▸ **Task requirements**
Each entry here needs to be given again exactly.

▸ **Recorded data**
____

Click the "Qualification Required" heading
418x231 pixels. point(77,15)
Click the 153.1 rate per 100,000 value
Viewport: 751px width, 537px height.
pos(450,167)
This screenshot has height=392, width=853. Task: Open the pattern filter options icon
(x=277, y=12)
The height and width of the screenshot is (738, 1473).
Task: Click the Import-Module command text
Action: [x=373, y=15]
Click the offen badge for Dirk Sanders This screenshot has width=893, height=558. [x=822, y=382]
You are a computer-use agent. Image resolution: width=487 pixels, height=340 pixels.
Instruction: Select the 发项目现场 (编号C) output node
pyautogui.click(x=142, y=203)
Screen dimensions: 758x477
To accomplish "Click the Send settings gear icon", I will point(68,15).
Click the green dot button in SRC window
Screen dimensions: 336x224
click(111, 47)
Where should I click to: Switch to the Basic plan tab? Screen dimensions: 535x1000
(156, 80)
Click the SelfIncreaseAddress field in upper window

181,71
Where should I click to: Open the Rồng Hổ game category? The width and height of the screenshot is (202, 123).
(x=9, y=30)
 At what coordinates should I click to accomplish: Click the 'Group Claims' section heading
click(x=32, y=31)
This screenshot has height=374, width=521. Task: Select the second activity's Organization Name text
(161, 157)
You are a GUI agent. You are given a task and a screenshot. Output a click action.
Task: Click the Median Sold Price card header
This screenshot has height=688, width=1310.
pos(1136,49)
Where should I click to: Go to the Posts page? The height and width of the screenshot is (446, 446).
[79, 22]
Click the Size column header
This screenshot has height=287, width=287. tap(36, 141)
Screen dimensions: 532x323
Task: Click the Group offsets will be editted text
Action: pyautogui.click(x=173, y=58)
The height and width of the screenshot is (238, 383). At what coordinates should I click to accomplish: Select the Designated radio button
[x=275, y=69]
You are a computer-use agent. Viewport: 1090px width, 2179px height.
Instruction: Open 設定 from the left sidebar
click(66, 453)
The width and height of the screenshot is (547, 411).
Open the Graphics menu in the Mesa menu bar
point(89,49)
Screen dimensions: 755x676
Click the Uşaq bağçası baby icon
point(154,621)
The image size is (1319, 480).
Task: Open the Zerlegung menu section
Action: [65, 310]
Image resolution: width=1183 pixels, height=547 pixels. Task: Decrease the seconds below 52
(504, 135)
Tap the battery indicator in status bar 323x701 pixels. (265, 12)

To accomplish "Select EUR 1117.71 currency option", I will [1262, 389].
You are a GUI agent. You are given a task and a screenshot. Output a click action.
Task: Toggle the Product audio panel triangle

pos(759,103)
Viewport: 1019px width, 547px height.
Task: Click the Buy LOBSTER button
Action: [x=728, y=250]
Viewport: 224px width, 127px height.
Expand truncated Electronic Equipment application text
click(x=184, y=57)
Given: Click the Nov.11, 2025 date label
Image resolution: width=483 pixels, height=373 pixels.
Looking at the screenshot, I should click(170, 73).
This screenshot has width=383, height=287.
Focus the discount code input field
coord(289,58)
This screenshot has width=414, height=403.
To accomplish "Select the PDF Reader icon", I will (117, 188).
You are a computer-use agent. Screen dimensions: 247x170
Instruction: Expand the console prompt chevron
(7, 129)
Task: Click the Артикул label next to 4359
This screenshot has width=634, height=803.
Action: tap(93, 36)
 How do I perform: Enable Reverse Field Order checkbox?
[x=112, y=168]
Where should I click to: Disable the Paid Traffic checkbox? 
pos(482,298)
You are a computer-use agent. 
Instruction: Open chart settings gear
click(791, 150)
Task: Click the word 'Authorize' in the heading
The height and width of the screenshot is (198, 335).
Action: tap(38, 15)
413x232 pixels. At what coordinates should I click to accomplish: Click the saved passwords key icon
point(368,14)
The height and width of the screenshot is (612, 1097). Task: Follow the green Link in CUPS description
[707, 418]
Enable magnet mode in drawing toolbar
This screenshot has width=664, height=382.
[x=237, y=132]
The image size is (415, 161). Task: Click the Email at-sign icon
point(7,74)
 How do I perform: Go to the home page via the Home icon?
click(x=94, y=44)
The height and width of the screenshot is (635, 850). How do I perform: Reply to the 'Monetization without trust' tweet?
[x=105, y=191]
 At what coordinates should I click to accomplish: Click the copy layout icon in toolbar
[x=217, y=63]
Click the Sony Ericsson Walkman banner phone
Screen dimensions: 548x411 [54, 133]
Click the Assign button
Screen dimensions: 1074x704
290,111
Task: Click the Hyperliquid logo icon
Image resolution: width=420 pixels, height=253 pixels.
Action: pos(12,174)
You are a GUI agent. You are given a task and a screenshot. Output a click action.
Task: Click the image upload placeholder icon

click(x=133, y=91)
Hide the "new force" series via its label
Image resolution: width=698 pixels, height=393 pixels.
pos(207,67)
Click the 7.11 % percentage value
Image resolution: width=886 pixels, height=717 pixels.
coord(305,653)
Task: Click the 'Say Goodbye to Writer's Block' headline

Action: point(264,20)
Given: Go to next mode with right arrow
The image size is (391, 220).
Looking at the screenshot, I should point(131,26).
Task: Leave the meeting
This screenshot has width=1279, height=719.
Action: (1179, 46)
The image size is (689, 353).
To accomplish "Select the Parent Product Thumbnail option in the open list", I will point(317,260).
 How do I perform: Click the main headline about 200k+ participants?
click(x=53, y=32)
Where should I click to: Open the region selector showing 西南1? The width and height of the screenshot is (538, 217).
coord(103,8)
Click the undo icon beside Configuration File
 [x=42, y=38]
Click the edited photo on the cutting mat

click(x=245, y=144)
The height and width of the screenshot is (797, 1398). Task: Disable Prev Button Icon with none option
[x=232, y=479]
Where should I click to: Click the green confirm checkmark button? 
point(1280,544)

____

▸ **Answer**
Click the "Qualification Required" heading
418x231 pixels. point(77,15)
Click the 153.1 rate per 100,000 value
Viewport: 751px width, 537px height.
pos(450,167)
This screenshot has height=392, width=853. Task: Open the pattern filter options icon
(x=277, y=12)
The height and width of the screenshot is (738, 1473).
Task: Click the Import-Module command text
Action: [x=373, y=15]
Click the offen badge for Dirk Sanders This screenshot has width=893, height=558. [x=822, y=382]
You are a computer-use agent. Image resolution: width=487 pixels, height=340 pixels.
Instruction: Select the 发项目现场 (编号C) output node
pyautogui.click(x=142, y=203)
Screen dimensions: 758x477
To accomplish "Click the Send settings gear icon", I will point(68,15).
Click the green dot button in SRC window
Screen dimensions: 336x224
click(111, 47)
Where should I click to: Switch to the Basic plan tab? Screen dimensions: 535x1000
(156, 80)
Click the SelfIncreaseAddress field in upper window

181,71
Where should I click to: Open the Rồng Hổ game category? The width and height of the screenshot is (202, 123).
(x=9, y=30)
 At what coordinates should I click to accomplish: Click the 'Group Claims' section heading
click(x=32, y=31)
This screenshot has height=374, width=521. Task: Select the second activity's Organization Name text
(161, 157)
You are a GUI agent. You are given a task and a screenshot. Output a click action.
Task: Click the Median Sold Price card header
This screenshot has height=688, width=1310.
pos(1136,49)
Where should I click to: Go to the Posts page? The height and width of the screenshot is (446, 446).
[79, 22]
Click the Size column header
This screenshot has height=287, width=287. tap(36, 141)
Screen dimensions: 532x323
Task: Click the Group offsets will be editted text
Action: pyautogui.click(x=173, y=58)
The height and width of the screenshot is (238, 383). At what coordinates should I click to accomplish: Select the Designated radio button
[x=275, y=69]
You are a computer-use agent. Viewport: 1090px width, 2179px height.
Instruction: Open 設定 from the left sidebar
click(66, 453)
The width and height of the screenshot is (547, 411).
Open the Graphics menu in the Mesa menu bar
point(89,49)
Screen dimensions: 755x676
Click the Uşaq bağçası baby icon
point(154,621)
The image size is (1319, 480).
Task: Open the Zerlegung menu section
Action: [65, 310]
Image resolution: width=1183 pixels, height=547 pixels. Task: Decrease the seconds below 52
(504, 135)
Tap the battery indicator in status bar 323x701 pixels. (265, 12)

To accomplish "Select EUR 1117.71 currency option", I will [1262, 389].
You are a GUI agent. You are given a task and a screenshot. Output a click action.
Task: Toggle the Product audio panel triangle

pos(759,103)
Viewport: 1019px width, 547px height.
Task: Click the Buy LOBSTER button
Action: [x=728, y=250]
Viewport: 224px width, 127px height.
Expand truncated Electronic Equipment application text
click(x=184, y=57)
Given: Click the Nov.11, 2025 date label
Image resolution: width=483 pixels, height=373 pixels.
Looking at the screenshot, I should click(170, 73).
This screenshot has width=383, height=287.
Focus the discount code input field
coord(289,58)
This screenshot has width=414, height=403.
To accomplish "Select the PDF Reader icon", I will (117, 188).
You are a computer-use agent. Screen dimensions: 247x170
Instruction: Expand the console prompt chevron
(7, 129)
Task: Click the Артикул label next to 4359
This screenshot has width=634, height=803.
Action: tap(93, 36)
 How do I perform: Enable Reverse Field Order checkbox?
[x=112, y=168]
Where should I click to: Disable the Paid Traffic checkbox? 
pos(482,298)
You are a computer-use agent. 
Instruction: Open chart settings gear
click(791, 150)
Task: Click the word 'Authorize' in the heading
The height and width of the screenshot is (198, 335).
Action: tap(38, 15)
413x232 pixels. At what coordinates should I click to accomplish: Click the saved passwords key icon
point(368,14)
The height and width of the screenshot is (612, 1097). Task: Follow the green Link in CUPS description
[707, 418]
Enable magnet mode in drawing toolbar
This screenshot has width=664, height=382.
[x=237, y=132]
The image size is (415, 161). Task: Click the Email at-sign icon
point(7,74)
 How do I perform: Go to the home page via the Home icon?
click(x=94, y=44)
The height and width of the screenshot is (635, 850). How do I perform: Reply to the 'Monetization without trust' tweet?
[x=105, y=191]
 At what coordinates should I click to accomplish: Click the copy layout icon in toolbar
[x=217, y=63]
Click the Sony Ericsson Walkman banner phone
Screen dimensions: 548x411 [54, 133]
Click the Assign button
Screen dimensions: 1074x704
290,111
Task: Click the Hyperliquid logo icon
Image resolution: width=420 pixels, height=253 pixels.
Action: pos(12,174)
You are a GUI agent. You are given a task and a screenshot. Output a click action.
Task: Click the image upload placeholder icon

click(x=133, y=91)
Hide the "new force" series via its label
Image resolution: width=698 pixels, height=393 pixels.
pos(207,67)
Click the 7.11 % percentage value
Image resolution: width=886 pixels, height=717 pixels.
coord(305,653)
Task: Click the 'Say Goodbye to Writer's Block' headline

Action: point(264,20)
Given: Go to next mode with right arrow
The image size is (391, 220).
Looking at the screenshot, I should point(131,26).
Task: Leave the meeting
This screenshot has width=1279, height=719.
Action: (1179, 46)
The image size is (689, 353).
To accomplish "Select the Parent Product Thumbnail option in the open list", I will point(317,260).
 How do I perform: Click the main headline about 200k+ participants?
click(x=53, y=32)
Where should I click to: Open the region selector showing 西南1? The width and height of the screenshot is (538, 217).
coord(103,8)
Click the undo icon beside Configuration File
 [x=42, y=38]
Click the edited photo on the cutting mat

click(x=245, y=144)
The height and width of the screenshot is (797, 1398). Task: Disable Prev Button Icon with none option
[x=232, y=479]
Where should I click to: Click the green confirm checkmark button? 
point(1280,544)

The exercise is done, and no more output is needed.